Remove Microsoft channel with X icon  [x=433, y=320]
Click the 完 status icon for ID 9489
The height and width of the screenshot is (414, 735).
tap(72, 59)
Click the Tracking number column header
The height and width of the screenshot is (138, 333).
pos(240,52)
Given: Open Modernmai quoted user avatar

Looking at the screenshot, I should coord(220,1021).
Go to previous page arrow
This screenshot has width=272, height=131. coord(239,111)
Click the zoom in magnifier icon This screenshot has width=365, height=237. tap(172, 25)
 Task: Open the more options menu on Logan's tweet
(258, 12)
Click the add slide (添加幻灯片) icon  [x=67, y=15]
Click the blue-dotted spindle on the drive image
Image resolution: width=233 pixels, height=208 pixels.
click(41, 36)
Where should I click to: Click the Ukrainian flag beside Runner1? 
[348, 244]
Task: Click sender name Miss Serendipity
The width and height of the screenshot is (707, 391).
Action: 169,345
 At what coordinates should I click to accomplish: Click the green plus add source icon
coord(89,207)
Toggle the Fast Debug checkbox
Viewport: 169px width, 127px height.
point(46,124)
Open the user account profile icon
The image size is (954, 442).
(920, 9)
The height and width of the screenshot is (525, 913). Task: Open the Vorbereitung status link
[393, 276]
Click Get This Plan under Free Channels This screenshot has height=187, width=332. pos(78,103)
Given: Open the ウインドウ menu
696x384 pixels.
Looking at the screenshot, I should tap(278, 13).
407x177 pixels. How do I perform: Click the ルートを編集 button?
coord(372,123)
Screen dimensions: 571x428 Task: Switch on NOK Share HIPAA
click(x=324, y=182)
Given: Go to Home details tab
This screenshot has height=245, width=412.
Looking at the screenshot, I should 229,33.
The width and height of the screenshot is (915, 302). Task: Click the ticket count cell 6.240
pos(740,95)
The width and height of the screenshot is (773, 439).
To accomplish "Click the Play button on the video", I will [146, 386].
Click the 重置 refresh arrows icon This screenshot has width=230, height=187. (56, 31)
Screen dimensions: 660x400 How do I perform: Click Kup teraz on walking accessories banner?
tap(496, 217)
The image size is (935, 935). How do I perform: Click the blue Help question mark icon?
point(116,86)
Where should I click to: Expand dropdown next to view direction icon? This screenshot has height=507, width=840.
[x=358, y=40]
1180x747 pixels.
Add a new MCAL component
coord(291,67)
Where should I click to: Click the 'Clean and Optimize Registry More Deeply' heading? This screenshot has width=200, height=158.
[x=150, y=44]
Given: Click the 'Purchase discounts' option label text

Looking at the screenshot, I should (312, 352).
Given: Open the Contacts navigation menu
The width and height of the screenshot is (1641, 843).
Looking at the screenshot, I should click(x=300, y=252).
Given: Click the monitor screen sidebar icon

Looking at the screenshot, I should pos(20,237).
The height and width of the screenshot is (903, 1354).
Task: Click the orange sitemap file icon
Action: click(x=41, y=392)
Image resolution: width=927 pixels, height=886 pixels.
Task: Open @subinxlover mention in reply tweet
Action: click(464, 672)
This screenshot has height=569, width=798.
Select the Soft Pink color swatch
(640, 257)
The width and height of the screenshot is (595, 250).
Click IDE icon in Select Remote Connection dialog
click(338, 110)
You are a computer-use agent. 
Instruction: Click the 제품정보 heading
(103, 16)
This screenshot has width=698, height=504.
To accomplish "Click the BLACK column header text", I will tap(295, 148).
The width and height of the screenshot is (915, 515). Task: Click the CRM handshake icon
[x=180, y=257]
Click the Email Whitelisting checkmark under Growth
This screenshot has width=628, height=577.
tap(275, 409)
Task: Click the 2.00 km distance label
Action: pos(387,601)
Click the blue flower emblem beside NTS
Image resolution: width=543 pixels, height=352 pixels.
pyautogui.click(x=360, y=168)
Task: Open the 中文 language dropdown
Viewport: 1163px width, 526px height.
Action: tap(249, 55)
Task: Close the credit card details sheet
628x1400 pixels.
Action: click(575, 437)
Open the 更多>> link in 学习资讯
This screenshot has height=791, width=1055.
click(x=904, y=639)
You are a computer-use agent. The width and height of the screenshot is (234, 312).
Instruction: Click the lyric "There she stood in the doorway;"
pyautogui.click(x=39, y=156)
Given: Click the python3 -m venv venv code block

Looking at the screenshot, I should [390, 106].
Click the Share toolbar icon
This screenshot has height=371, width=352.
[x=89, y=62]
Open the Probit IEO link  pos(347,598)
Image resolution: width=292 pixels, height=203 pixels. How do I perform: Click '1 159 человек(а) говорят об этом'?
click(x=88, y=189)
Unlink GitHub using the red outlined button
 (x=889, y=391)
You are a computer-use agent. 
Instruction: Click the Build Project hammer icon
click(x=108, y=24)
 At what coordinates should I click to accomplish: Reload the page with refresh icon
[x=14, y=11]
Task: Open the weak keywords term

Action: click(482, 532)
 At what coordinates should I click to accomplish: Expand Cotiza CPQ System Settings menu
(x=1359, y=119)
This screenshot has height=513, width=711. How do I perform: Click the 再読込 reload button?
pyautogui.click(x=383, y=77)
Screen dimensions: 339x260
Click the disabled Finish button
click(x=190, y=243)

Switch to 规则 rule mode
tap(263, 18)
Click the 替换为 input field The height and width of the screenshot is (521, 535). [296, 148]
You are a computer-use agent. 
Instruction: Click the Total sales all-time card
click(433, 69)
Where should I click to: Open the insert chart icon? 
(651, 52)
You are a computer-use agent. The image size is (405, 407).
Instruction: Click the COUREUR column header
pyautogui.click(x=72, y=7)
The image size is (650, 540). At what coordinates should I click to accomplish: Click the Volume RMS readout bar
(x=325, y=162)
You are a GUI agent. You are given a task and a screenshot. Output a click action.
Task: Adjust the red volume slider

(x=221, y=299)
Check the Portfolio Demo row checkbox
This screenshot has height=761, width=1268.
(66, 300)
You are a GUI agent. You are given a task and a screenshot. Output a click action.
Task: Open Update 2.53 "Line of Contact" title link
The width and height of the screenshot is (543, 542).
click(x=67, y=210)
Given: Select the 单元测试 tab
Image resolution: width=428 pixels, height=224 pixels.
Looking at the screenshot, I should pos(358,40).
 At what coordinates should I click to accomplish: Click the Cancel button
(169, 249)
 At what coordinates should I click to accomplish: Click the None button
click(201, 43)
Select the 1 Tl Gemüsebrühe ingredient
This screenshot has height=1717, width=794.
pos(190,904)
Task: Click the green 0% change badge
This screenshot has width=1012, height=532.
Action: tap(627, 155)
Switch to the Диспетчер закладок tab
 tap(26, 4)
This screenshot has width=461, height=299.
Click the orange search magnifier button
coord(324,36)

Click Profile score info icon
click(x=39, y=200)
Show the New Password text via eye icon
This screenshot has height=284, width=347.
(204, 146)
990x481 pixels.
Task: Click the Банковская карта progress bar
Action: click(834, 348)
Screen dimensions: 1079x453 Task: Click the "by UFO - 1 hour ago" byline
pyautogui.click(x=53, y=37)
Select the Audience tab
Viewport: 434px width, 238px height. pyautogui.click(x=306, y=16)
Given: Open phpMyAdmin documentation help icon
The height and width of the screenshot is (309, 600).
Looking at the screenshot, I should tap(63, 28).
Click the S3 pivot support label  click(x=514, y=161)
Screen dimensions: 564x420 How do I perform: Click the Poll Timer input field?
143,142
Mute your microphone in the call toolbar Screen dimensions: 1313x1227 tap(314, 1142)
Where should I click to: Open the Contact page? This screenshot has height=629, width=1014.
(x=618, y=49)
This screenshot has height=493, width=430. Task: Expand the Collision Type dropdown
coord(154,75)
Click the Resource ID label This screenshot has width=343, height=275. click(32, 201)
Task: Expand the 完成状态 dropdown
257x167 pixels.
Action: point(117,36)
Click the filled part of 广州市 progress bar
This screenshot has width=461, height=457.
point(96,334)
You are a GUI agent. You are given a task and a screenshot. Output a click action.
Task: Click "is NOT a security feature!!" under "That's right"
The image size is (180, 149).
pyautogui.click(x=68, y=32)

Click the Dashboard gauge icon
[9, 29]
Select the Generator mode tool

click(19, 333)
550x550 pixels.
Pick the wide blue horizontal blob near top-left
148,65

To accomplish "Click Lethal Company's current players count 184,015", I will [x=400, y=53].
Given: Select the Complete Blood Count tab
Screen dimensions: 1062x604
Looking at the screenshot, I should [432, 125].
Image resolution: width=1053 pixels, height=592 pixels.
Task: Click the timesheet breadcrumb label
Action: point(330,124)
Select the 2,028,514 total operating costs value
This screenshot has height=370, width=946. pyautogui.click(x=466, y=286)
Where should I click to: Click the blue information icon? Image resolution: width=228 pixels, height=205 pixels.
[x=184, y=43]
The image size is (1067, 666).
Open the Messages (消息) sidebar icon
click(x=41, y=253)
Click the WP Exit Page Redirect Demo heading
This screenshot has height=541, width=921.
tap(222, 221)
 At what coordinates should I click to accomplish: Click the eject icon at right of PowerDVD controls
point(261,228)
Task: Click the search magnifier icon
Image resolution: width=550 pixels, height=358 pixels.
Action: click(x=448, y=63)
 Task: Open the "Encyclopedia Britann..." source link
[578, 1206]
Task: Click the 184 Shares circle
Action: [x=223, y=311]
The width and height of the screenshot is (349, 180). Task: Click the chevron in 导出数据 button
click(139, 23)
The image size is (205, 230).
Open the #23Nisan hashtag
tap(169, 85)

════════════════════

WORK REQUEST:
All lines in the listing above with the string "will" should be returned.

ANSWER TO THE PROBLEM:
To accomplish "Click the Play button on the video", I will [146, 386].
To accomplish "Click the BLACK column header text", I will tap(295, 148).
To accomplish "Click Lethal Company's current players count 184,015", I will [x=400, y=53].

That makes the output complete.